En premier lieu, le mariage des rondeurs et des angles. Le Sportage, on le prouvera plus loin, offre un habitacle très spacieux, autant pour les gens que pour leurs bébelles. Or, un véhicule qui veut offrir une capacité maximale de rangement doit éviter les pavillons trop arqués ou les hayons trop tronqués. Ça n’empêche pas le toit du Sportage de courber joliment, juste assez, et lorsqu’il rejoint la lunette arrière, celle-ci reste haute. Le tout confère des épaules carrées au véhicule, et donc de l’espace de rangement à profusion.

En même temps, le Sportage projette des angles. Dans le motif de ses nouvelles jantes (de 17 à 19 po, selon le modèle et la version), dans le dessin des glaces latérales qui flèchent vers l’arrière, et particulièrement en façade.

Signature iconique
Les designers ont encore joué avec les feux de jour à DEL qui encadrent les phares. Sans dénaturer le « nez de tigre » emblématique de Kia, ils ont fracturé le boomerang, un pour créer une filiation avec d’autres modèles récents, tels le Sorento et le EV5 ; deux, pour moderniser le visuel.

Photo : M.Crépault

Quand on aperçoit ces feux (certains les comparent à des crocs), qui brillent comme le sabre laser d’un Jedi, on sait immédiatement à quelle marque on a affaire.

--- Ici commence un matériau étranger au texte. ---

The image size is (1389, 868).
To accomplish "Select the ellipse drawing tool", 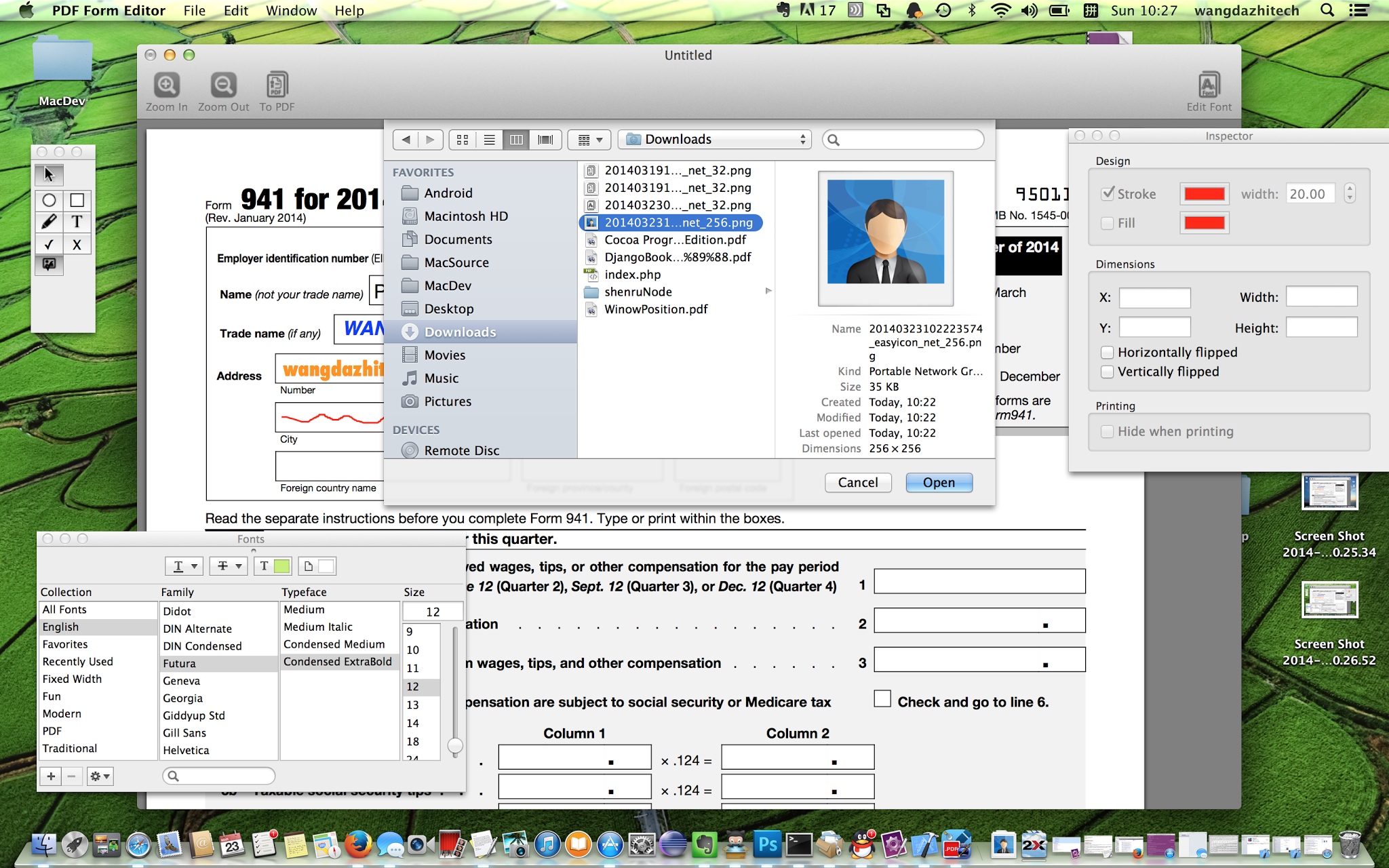I will coord(48,200).
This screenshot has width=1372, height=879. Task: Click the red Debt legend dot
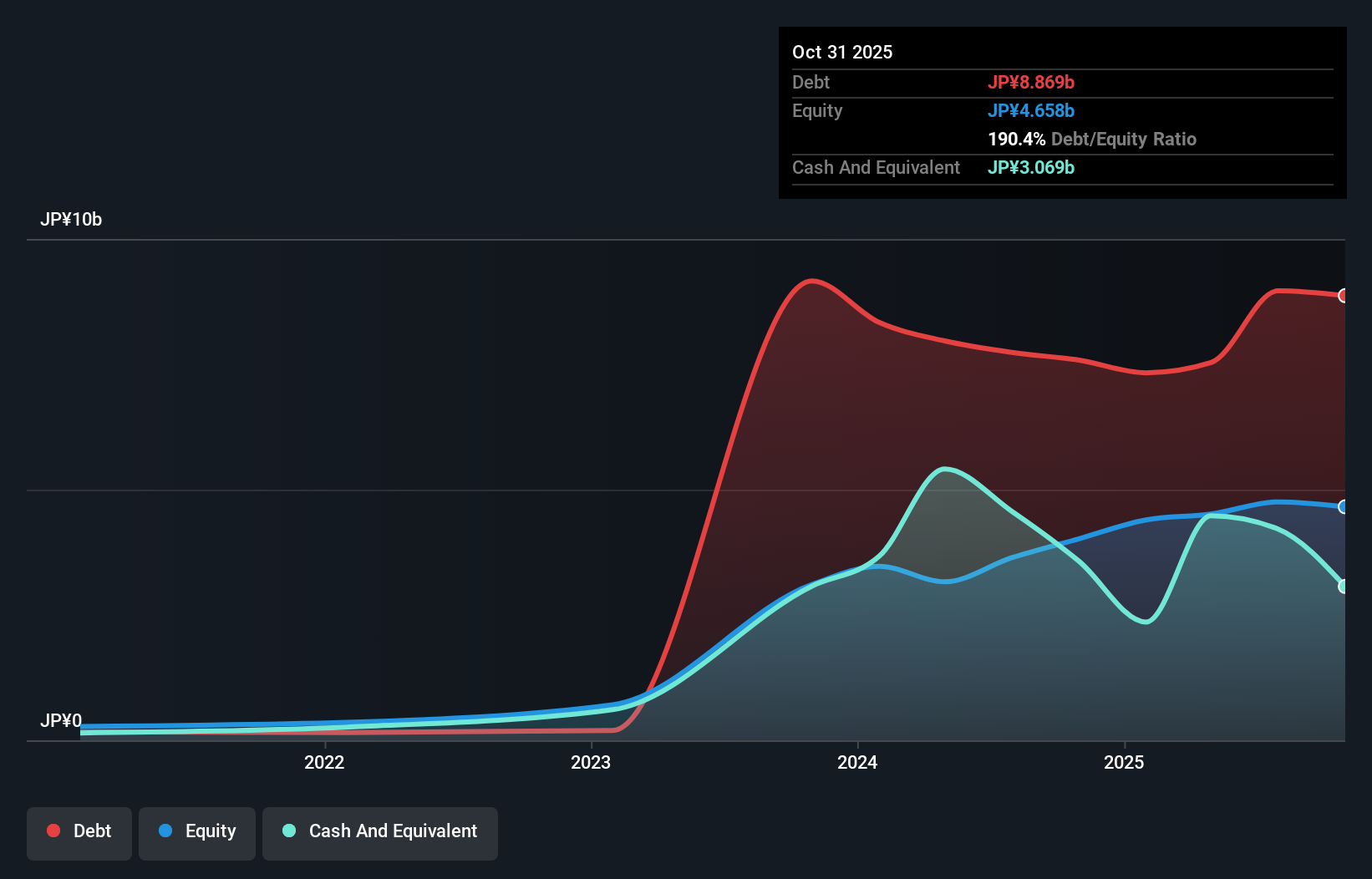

Les boucliers pleins aux deux extrémités et la garde au sol respectable participent à l’impression de robustesse que dégage le Sportage, tandis que l’embossage sophistiqué des flancs adoucit l’ensemble. J’ajoute que mon SX d’essai arborait la nouvelle teinte « bleu héritage » et que tous ceux et celles à qui j’ai posé la question « Aimez-vous cette couleur ? » ont répondu par l’affirmative.

Force zen
Juste avant de prendre possession du Sportage hybride, un collègue m’a mis en garde : « Je l’ai trouvé trop mou. » Comme je respecte son jugement, je m’attendais à conduire une trempoline. Pourtant, j’ai été agréablement surpris.

Photo : M.Crépault

Ce que mon habile confrère a qualifié de « mou » est devenu « confortable » selon mon lexique personnel.

Je n’irai pas jusqu’à écrire que la conduite du Sportage fait briller le Villeneuve en vous. Ce qui, soit dit en passant, a dû influencer le jugement de mon ami puisque, justement, il est pilote de course dans ses temps libres.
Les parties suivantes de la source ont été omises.